_SOURCE DOCUMENT_

'''

Central School of Speech and Drama | Swiss Cottage
Swiss Cottage presents a challenging urban context. Despite being surrounding by some of North London’s most affluent neighbourhoods, its centre consists of an insalubrious network of busy road severing a streetscape of limited architectural merit. This is changing with the realisation of Terry Farrell and Partners’ masterplan for the regeneration of Swiss Cottage’s civic and cultural quarter, which includes a theatre, library, leisure centre and market place. The extension to Central School of Speech and Drama, on the periphery of this development, is instrumental to the area’s transformation.
Sited on a prominent street corner, the new building provides a landmark to signal arrival in the quarter. Its size, dramatic form and illuminated glazed corridors give it street presence by both day and night. Meanwhile, the building reconciles the disparity between the commercial bustle of the Finchley Road and the tranquil residential character of Belsize Park Conservation Area, formed a ‘bookend’ to shield the latter. A significant public space is created between the school and the Hampstead opposite.
Know colloquially as ‘Central’, the school was founded in 1906 and enjoys a reputation as a centre of excellence for training in the dramatic arts and related media industries. The extension, containing teaching, rehearsal and production studios, replaces sub-standard accommodation built in the 1960s.

'''

_RECORDED INFORMATION_
'''

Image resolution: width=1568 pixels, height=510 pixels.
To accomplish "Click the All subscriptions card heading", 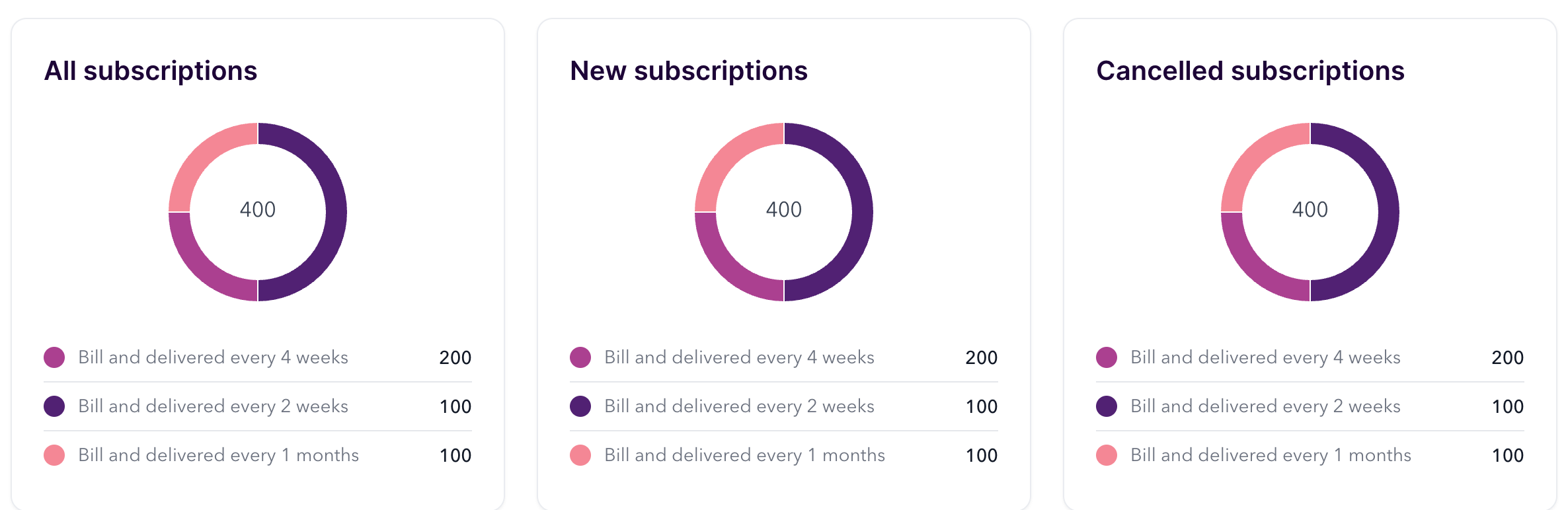I will point(151,71).
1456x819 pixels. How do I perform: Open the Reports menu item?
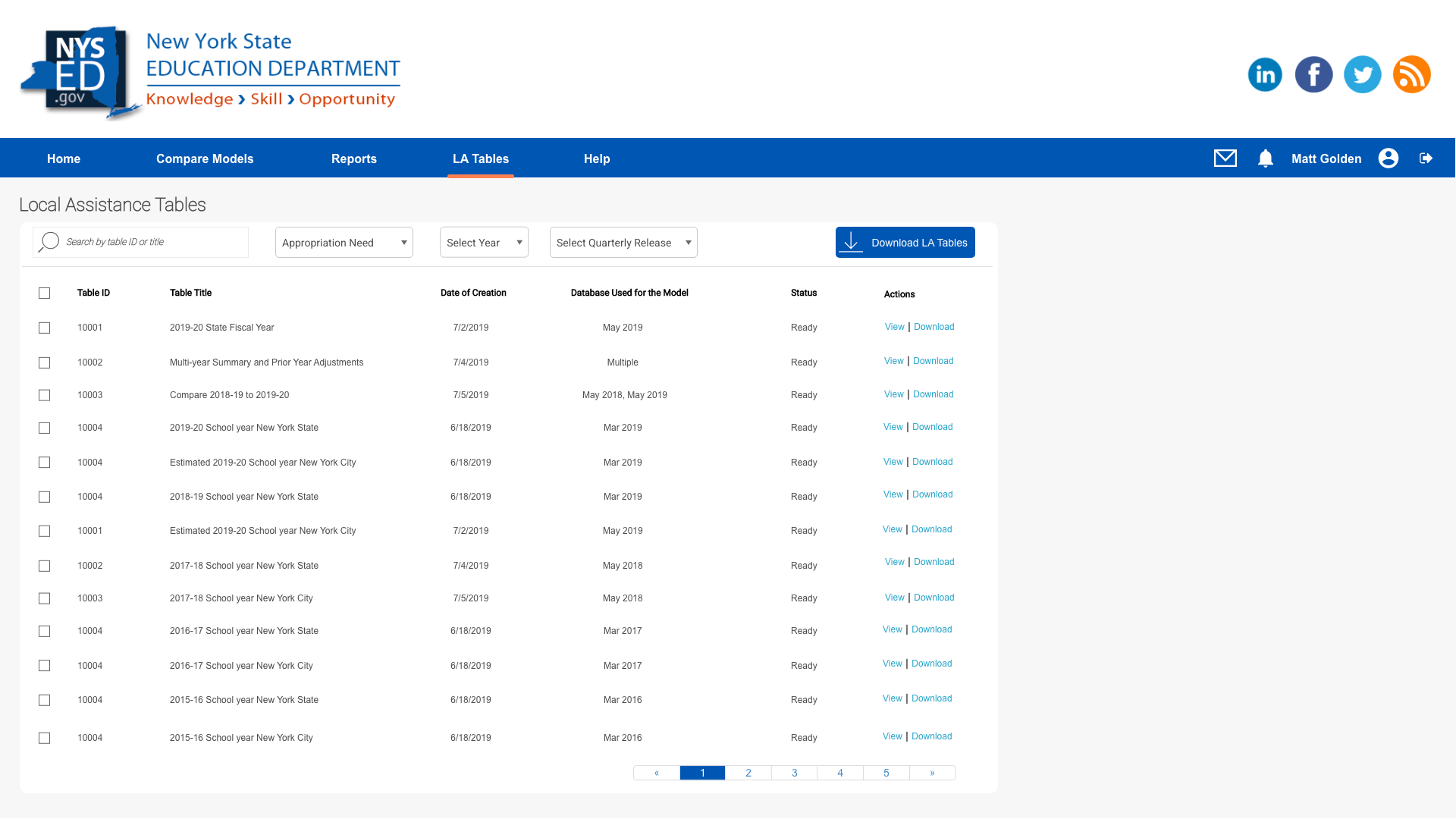353,158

'''

_PROMPT_
Reproduce verbatim the passage of the Central School of Speech and Drama text above, starting at "Sited on a prominent" and ending at "in the 1960s.".

_PROBLEM SOLUTION_
Sited on a prominent street corner, the new building provides a landmark to signal arrival in the quarter. Its size, dramatic form and illuminated glazed corridors give it street presence by both day and night. Meanwhile, the building reconciles the disparity between the commercial bustle of the Finchley Road and the tranquil residential character of Belsize Park Conservation Area, formed a ‘bookend’ to shield the latter. A significant public space is created between the school and the Hampstead opposite.
Know colloquially as ‘Central’, the school was founded in 1906 and enjoys a reputation as a centre of excellence for training in the dramatic arts and related media industries. The extension, containing teaching, rehearsal and production studios, replaces sub-standard accommodation built in the 1960s.